Please move if this isn't the right place for this question! 

So, I'm on CD 62 (ish, I'd have to look). The last several months I've been pretty darn regular (yay!) at 27-31 days. I had a fantastic-looking ovulatory chart, until my temp dropped (about 12DPO) and AF never came to visit. I've taken 4 or 5 hpts, all BFN. SO.......

I've been having acupuncture and focusing on getting my cycle back on track, which I usually respond to quickly (as in, the last time we tried this, AF came to visit on the drive home from acupuncture), but I haven't responded at all in the last 3 weeks.

I've also been trying parsley w/ginger tea, another emmenagogue that tends to work very quickly for me - I've been drinking the stuff since Saturday... nothing.

EPO tends to stop any bleeding, and hasn't worked to bring AF around...

I'm really not interested in hormones, although I may consider the OTC progesterone cream for an attempt at a withdrawal bleed... but I really don't feel like it.

Part of me is still clinging to that hope that I could be one of those one-in-a-hundred-million that doesn't appear to be pregnant by all normal signs (BFN, temp, symptoms, etc.), but ends up with a big surprise a few months down the line... so I don't want anything super-harsh that would terminate if my wildest dreams do come true...









But, since I'm not having ANY cm pattern (before my cycle was regular, I would have cm changes [e.g. gearing up to O] every 7-10 days, but I've had NO cm changes since I o'd forever ago [or thought I O'd]), I'm not sure what's really going on... and, uh, refer to that last little paragraph... ha!
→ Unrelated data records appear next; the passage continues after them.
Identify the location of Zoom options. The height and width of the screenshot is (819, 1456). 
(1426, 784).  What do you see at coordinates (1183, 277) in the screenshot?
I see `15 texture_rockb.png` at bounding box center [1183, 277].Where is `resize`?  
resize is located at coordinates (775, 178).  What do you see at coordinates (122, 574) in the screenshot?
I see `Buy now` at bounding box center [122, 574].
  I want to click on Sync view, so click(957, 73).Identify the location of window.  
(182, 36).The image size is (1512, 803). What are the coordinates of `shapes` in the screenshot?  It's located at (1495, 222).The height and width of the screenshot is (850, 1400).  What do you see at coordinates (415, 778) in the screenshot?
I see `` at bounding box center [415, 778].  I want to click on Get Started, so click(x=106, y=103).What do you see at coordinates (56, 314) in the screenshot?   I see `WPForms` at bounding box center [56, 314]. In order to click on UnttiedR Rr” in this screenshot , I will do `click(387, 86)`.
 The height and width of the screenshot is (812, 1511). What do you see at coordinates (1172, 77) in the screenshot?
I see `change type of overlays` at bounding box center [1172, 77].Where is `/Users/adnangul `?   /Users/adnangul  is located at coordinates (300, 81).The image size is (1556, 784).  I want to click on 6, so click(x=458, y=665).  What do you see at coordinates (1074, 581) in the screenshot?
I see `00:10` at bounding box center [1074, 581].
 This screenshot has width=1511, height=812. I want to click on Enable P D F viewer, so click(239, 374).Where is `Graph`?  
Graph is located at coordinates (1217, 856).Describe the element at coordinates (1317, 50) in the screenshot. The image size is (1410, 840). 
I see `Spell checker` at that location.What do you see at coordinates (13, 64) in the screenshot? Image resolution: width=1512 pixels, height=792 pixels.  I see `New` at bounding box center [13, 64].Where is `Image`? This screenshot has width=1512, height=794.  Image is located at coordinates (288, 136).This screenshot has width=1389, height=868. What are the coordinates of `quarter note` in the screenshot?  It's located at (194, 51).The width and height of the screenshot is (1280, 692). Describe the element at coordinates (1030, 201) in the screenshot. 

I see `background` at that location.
I haven't updated FF... I know, bad me... but there's not much to see but more of the same (i.e. Temps have been 97.7-ish for, oh, 50 days...). Here, I think... I hope... if not, there's a pic here (about 8 posts down)...

*So, any suggestions for emmenagogues or other ways to encourage a visit from AF... bring 'em on!!!*

Thanks, ladies!

Rainy


----------



## bugglette (Mar 5, 2011)

Sorry, I have no advice on how to induce AF...just wanted to say that I'm sorta in the same boat. 21dpo, temp dip, no AF and no BFP.

Also, looking at that image of your chart, it looks to me like you have not ovulated yet....but if your temps usually fluctuate so much, I could be wrong. take a look at the chart from my last cycle, it was 135 days long, with O on cd120. I didn't temp the entire cycle, but i did have what I call a 'false' O, where I thought I had ovulated, and FF even gave me CH, but then my temp dipped (and rose and dipped) and it was obvious I had not. I'm sure if I had been temping the entire cycle I would have a few other faux Os before that too.

The second chart down, not the first:

http://www.fertilityfriend.com/home/340d7a

HTH!


----------



## Adaline'sMama (Apr 16, 2010)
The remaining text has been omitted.